In pursuit of this aim, Clinton asked Congress in September 1997 to enact a bill giving him a free hand in negotiating trade agreements—the so-called fast-track or trade-promotion authority that lawmakers had granted to several of his predecessors. After encountering strong opposition from members of his own party, however, he was forced to withdraw the proposed legislation. A new bill submitted by the administration of President George W. Bush was approved in July 2002.

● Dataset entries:
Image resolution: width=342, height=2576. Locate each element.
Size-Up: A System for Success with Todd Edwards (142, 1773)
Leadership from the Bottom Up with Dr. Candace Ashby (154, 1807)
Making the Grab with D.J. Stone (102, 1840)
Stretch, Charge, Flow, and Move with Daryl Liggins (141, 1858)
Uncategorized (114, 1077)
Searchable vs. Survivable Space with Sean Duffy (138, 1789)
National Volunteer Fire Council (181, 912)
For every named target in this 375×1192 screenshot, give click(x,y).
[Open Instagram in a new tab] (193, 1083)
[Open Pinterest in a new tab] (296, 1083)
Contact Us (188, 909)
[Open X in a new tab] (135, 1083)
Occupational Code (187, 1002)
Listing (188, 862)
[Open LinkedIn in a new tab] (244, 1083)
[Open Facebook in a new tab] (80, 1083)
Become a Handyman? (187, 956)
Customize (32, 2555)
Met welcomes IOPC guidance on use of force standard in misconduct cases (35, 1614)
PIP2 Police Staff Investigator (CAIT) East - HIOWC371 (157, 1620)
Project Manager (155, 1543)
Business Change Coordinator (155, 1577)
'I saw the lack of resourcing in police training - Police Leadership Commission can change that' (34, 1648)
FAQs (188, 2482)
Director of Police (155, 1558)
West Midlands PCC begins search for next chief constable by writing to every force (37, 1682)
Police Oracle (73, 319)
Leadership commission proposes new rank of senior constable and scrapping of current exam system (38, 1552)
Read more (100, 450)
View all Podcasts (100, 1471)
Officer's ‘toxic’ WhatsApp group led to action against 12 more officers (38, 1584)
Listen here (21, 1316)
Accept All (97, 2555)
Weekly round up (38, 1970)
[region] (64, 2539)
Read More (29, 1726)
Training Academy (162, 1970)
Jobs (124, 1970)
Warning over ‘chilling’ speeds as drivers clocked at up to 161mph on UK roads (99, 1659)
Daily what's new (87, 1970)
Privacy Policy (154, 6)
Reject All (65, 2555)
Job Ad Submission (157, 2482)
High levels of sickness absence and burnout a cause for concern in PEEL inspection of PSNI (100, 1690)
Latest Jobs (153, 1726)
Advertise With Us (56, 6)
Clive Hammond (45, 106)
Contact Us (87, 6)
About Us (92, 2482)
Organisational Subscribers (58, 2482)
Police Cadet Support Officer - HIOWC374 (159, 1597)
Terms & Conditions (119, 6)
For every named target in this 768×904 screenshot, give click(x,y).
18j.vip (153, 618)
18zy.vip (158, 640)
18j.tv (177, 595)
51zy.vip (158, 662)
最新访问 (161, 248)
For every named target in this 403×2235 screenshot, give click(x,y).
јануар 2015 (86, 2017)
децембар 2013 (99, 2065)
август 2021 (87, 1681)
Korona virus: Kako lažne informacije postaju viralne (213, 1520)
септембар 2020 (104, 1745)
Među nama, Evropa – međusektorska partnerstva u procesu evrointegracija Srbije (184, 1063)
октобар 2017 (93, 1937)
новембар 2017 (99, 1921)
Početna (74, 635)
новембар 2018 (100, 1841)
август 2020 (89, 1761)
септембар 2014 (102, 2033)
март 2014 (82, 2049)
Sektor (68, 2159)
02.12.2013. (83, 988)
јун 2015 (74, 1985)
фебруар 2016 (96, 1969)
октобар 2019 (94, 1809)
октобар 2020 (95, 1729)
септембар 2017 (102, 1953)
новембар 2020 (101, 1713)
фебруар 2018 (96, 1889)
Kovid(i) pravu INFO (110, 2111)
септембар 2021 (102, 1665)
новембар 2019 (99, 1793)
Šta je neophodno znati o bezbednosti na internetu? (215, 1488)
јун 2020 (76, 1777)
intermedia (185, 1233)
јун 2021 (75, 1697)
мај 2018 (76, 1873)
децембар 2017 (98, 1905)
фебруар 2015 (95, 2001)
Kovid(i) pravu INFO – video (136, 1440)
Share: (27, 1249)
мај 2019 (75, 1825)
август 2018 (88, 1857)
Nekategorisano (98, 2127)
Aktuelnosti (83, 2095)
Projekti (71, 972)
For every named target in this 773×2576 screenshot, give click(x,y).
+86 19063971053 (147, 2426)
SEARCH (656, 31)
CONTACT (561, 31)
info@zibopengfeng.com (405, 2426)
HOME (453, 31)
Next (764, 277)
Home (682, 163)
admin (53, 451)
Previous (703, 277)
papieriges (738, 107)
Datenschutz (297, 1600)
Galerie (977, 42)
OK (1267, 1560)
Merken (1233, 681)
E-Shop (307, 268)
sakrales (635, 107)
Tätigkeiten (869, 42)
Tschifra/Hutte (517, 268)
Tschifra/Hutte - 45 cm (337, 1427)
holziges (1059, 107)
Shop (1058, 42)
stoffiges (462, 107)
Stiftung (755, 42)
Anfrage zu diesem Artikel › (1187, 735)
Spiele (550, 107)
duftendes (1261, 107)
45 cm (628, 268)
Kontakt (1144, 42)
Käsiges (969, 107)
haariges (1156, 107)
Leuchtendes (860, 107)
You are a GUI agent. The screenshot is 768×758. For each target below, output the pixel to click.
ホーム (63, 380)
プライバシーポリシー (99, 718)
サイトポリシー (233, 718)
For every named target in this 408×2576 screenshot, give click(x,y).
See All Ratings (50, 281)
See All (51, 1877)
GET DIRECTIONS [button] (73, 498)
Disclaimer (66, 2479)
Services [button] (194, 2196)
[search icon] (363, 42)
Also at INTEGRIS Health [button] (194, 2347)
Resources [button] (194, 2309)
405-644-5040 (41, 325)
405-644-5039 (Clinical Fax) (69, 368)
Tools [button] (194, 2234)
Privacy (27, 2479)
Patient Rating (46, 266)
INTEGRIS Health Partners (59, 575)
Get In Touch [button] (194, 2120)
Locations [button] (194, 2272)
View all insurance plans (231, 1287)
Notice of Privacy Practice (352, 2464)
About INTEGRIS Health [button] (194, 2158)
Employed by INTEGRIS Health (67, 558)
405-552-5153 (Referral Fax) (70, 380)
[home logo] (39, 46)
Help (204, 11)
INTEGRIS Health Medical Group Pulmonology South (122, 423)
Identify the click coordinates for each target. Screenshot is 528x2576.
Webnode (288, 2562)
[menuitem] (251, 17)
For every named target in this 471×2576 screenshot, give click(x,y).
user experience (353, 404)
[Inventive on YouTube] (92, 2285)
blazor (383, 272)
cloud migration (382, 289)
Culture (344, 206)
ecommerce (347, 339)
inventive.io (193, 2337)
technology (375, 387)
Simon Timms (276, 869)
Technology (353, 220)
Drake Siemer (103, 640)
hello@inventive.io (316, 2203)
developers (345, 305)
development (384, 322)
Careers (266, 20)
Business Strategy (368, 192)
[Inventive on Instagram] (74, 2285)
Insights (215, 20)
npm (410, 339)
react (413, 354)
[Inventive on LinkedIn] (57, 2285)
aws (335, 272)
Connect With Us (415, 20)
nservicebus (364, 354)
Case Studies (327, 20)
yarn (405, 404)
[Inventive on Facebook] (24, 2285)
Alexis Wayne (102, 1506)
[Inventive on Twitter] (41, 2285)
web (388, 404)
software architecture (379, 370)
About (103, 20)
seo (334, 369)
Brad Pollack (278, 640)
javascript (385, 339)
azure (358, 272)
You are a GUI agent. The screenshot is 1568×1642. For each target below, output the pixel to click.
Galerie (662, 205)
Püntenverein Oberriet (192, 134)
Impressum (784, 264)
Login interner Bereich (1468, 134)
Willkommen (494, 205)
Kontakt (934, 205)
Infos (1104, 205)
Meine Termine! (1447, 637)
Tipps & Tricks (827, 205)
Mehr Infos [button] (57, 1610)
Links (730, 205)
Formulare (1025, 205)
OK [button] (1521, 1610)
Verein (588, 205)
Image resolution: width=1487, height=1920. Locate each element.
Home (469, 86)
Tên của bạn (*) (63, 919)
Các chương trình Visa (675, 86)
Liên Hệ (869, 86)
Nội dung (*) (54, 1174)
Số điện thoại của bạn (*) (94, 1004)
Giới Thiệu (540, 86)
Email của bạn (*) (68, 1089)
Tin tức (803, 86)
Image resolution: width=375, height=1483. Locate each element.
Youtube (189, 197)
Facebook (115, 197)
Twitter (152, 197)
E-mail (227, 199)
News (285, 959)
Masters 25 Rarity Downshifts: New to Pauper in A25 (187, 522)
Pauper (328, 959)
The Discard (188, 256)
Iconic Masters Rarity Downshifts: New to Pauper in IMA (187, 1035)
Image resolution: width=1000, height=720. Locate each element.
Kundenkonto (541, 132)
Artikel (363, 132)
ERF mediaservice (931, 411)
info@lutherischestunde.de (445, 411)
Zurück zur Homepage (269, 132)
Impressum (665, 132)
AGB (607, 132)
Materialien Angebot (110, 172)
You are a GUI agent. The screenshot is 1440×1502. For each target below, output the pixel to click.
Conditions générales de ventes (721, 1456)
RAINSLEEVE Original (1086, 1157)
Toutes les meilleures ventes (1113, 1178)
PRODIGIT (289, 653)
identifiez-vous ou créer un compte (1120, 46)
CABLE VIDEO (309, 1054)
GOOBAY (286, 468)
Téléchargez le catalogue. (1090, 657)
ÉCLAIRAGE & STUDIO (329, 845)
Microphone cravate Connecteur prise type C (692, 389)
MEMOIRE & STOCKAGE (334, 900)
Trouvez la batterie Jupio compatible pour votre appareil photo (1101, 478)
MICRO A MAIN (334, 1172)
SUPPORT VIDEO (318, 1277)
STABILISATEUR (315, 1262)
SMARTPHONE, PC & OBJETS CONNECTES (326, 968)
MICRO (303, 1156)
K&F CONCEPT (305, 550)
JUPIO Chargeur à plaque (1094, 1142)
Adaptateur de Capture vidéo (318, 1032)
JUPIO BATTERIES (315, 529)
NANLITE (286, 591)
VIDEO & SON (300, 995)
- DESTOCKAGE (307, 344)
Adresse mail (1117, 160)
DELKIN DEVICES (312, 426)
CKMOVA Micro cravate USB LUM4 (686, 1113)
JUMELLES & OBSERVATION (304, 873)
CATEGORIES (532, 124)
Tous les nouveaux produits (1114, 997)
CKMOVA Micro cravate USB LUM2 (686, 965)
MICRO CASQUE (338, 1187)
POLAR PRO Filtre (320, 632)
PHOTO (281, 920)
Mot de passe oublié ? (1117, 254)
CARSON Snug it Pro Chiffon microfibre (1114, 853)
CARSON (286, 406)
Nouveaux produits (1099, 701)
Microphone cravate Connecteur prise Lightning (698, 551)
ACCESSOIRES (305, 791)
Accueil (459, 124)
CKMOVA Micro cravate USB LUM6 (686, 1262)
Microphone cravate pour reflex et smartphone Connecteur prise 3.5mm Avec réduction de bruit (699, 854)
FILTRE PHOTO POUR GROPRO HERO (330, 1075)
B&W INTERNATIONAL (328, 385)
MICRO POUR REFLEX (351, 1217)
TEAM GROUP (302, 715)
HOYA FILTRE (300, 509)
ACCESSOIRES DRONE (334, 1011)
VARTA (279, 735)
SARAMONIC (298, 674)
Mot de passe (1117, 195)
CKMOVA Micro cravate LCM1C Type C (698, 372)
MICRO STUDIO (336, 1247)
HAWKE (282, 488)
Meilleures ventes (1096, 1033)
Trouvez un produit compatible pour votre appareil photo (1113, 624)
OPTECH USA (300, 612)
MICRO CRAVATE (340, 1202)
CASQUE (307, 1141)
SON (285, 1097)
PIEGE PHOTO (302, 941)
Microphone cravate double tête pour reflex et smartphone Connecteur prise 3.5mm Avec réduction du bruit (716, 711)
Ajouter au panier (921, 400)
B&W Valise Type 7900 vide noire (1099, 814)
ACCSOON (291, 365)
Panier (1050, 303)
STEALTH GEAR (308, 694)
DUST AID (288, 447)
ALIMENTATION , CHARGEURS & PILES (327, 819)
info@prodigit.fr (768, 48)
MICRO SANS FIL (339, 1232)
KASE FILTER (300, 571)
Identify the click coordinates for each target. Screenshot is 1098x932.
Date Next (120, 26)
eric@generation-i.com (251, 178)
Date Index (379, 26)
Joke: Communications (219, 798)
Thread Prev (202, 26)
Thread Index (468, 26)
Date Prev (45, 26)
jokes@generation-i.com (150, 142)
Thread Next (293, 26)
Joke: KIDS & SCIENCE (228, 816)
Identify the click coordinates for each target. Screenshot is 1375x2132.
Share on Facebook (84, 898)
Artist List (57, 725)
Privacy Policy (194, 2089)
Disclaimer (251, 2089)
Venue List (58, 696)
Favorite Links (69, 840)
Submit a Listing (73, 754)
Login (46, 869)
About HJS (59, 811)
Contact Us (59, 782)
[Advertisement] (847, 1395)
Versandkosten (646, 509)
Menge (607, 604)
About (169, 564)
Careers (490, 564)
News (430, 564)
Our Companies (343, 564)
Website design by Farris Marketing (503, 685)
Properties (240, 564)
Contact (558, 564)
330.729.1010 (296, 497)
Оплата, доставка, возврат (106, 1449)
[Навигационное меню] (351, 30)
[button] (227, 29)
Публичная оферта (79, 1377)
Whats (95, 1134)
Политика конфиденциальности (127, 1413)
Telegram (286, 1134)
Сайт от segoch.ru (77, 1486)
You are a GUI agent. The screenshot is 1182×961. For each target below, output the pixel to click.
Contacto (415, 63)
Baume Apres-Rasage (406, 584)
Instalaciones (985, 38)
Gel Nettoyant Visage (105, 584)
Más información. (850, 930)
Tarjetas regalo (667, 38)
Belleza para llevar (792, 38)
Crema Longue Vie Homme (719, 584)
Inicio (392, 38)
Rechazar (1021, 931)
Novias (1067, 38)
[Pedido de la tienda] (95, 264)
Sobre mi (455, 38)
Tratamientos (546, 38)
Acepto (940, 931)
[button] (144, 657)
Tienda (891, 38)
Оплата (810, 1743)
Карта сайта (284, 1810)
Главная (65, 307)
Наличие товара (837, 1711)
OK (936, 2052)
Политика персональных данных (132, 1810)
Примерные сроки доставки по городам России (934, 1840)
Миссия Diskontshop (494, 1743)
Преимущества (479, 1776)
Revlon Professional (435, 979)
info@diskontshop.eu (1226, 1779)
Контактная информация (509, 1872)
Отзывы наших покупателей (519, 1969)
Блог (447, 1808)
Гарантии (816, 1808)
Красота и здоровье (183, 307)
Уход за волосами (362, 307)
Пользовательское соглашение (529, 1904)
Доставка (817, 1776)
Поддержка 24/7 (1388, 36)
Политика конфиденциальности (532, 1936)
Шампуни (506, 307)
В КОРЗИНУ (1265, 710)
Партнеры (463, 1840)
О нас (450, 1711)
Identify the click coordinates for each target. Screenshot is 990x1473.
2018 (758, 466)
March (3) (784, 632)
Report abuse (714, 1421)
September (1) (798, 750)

● WHAT TO DO: From the passage on fast-track trade authority, print the text starting with "In pursuit of" and going on through "in July 2002.". None of the rows above are needed here.

● EXERCISE RESULT:
In pursuit of this aim, Clinton asked Congress in September 1997 to enact a bill giving him a free hand in negotiating trade agreements—the so-called fast-track or trade-promotion authority that lawmakers had granted to several of his predecessors. After encountering strong opposition from members of his own party, however, he was forced to withdraw the proposed legislation. A new bill submitted by the administration of President George W. Bush was approved in July 2002.